The trick is assessing whether there will actually be a financial benefit to installing these items. Let’s walk through the strategy behind determining whether to invest in heating/cooling for your patio.

Have your numbers in order.

This assessment requires a mise en place layout of information. You should have the following information available for a true cost-benefit analysis:

• Number of covers, average check and average turnover time indoors

• Number of covers, average check and average turnover time outdoors

• Cost of purchase and installation for heating/cooling system(s) and any additional financing costs, if applicable

• Utilities and projected maintenance costs for desired system(s)

• Cost of staffing your outdoor seating area

Determine whether you have enough traffic to demand the extra seating.

Before assessing whether to invest in your patio, ask yourself whether you have the capacity to accommodate everyone indoors. If you have a line out the door during most of your operating hours or you’re often fully booked, it’s simple to see that a closed patio leads to a lot of lost revenue. If you’re just seeing wait times during limited peak hours, it could get a little
more complicated.

Assess how many covers you believe walk away from your restaurant due to wait time. Multiply that number by your average check, and subtract any additional staffing costs and utilities charges. Factor in depreciation from your system costs/maintenance as you see fit.  If the result is positive, you may want to open up your patio. If not, then the costs outweigh any additional revenue you’d get from adding capacity. 

Set temperature thresholds.

Operational costs change with the temperature. It’s one thing to run a heater to warm up a crisp night, it’s another to make your patio operational when it’s freezing outside. Two simple approaches exist to determine exactly where that line is drawn for you.

First, the consumer insights approach. During busy periods, have your host ask guests whether they would like indoor or outdoor seating. If they say indoor, have the host ask if they would be willing to forgo the wait to sit outdoors if it was heated/cooled. Count the yes’s and apply the framework above. 

Next, the financial approach. Measure how your costs change as the temperature becomes more extreme. Critical junctions will come when you would need to install more equipment, in which case most guests wouldn’t want to brave the weather anyway. 

Assess whether outdoor seating is integral to your atmosphere.

Patio seating can certainly go beyond the numbers.
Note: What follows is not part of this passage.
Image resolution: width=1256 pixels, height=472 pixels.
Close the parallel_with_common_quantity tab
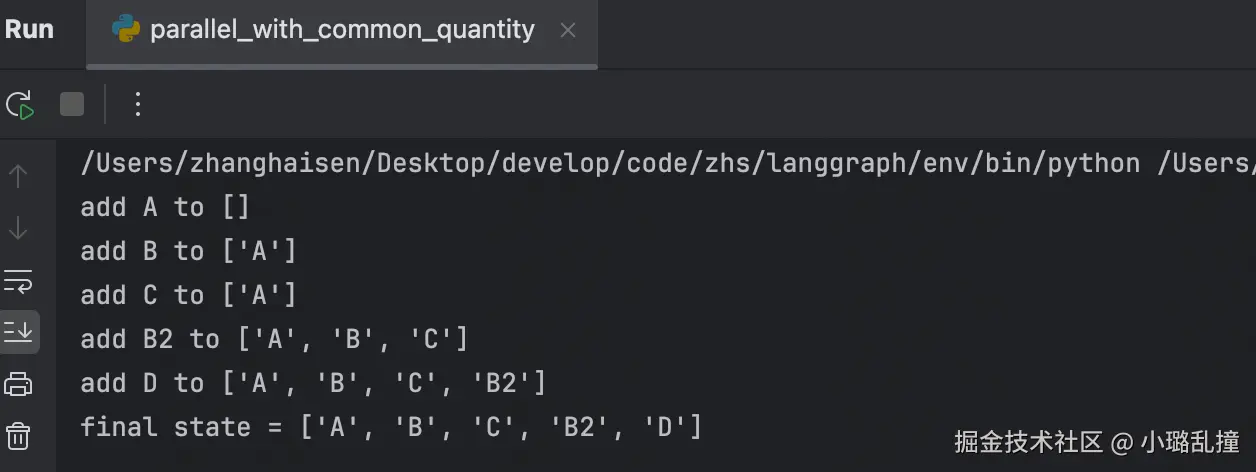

Some restaurants rest their livelihood on their patios, whether for beautiful views, entertaining people-watching or casting a lively environment to attract more guests through their doors. If any of these factors apply to your restaurant, then keeping your patio open
is non-negotiable.

In other cases, such as boardwalks and shopping malls, virtually every restaurant in the area has a patio. You definitely don’t want to be the only one that closes your patio, as this will lead to the perception that your restaurant is ‘dead’ and will minimize foot traffic conversion. Conversely, being the only one with outdoor seating can have a positive effect as long as your guests seated outside look happy. 

If your business is less reliant on the fact that you have outdoor seating, best to stick with
the financials. 

If you’re looking to create a patio for your restaurant, many of the methodologies above can apply in assessing the costs and benefits from both a financial and a brand standpoint. Similarly, determining whether to make an indoor expansion should take into account staffing and other variable costs. Just remember that in most cases, a patio is a guest’s first impression of your restaurant, whether they actually dine outside or not. Any equipment and remedies taken to brave weather conditions should be done tastefully and in a way that matches your atmosphere.